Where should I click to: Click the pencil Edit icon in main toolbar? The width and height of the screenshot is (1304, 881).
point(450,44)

* * *

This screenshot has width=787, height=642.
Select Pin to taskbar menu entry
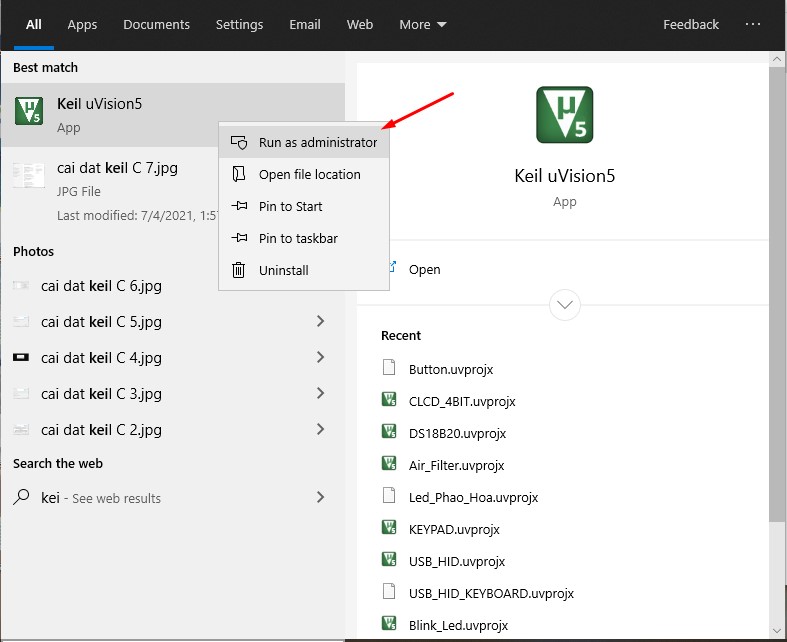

...

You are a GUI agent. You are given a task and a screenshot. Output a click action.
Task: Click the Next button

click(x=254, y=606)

■ **AIM OF THE EXERCISE**
Reproduce word for word the lines that begin with the one containing "Where should I" and continue through the one containing "point(450,44)", including both.

■ **EXERCISE SOLUTION**
Where should I click to: Click the pencil Edit icon in main toolbar? The width and height of the screenshot is (1304, 881).
point(450,44)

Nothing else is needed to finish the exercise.